• DATA RECORDS:
┄┄┄┄┄┄┄┄┄┄┄┄┄┄┄┄┄┄┄┄

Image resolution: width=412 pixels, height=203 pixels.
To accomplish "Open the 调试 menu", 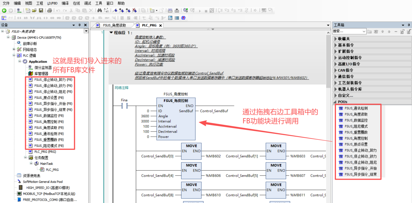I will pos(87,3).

┄┄┄┄┄┄┄┄┄┄┄┄┄┄┄┄┄┄┄┄

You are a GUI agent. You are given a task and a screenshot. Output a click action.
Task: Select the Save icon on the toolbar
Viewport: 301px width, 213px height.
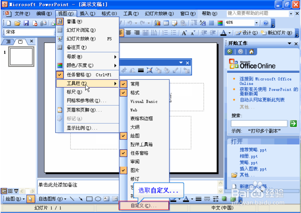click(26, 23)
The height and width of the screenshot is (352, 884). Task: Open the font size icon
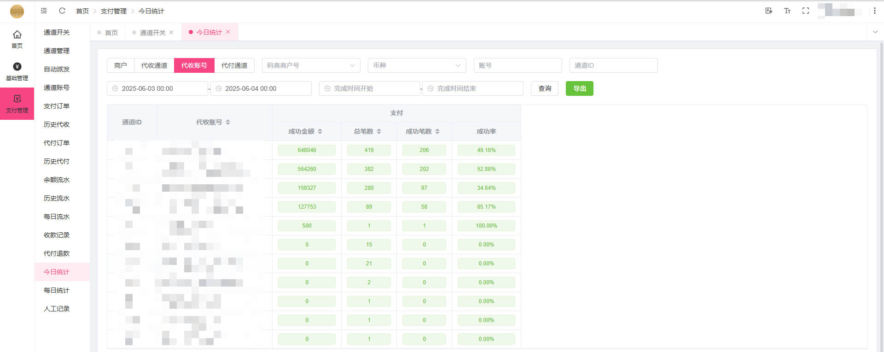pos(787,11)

┄┄┄┄┄┄┄┄┄┄┄┄┄┄┄┄┄┄┄┄

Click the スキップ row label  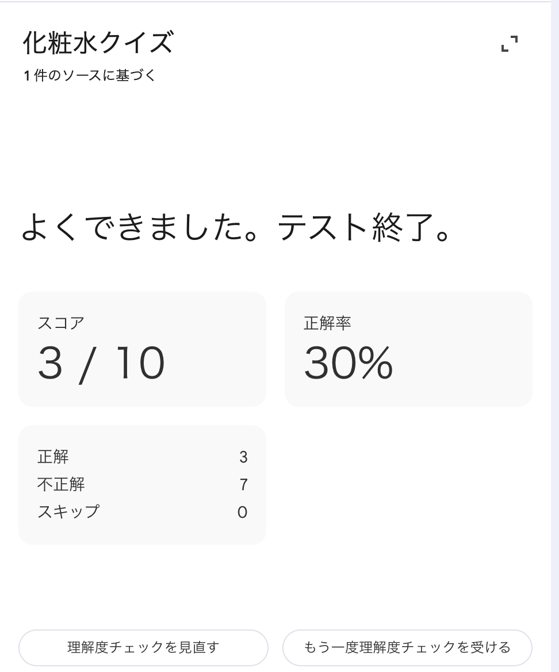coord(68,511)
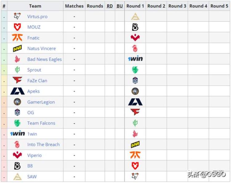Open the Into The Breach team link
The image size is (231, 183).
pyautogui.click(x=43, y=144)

┄┄┄┄┄┄┄┄┄┄┄┄┄┄┄┄┄┄┄┄

• DIRECTION: Please write out the items from the line with "The height and" up to and including the line with "pos(787,11)", swapping "font size icon" for "zoom icon" and keeping everything else the same. Give only those lines, and leave the pictures out.

• TASK OUTPUT:
The height and width of the screenshot is (352, 884). Task: Open the zoom icon
pos(787,11)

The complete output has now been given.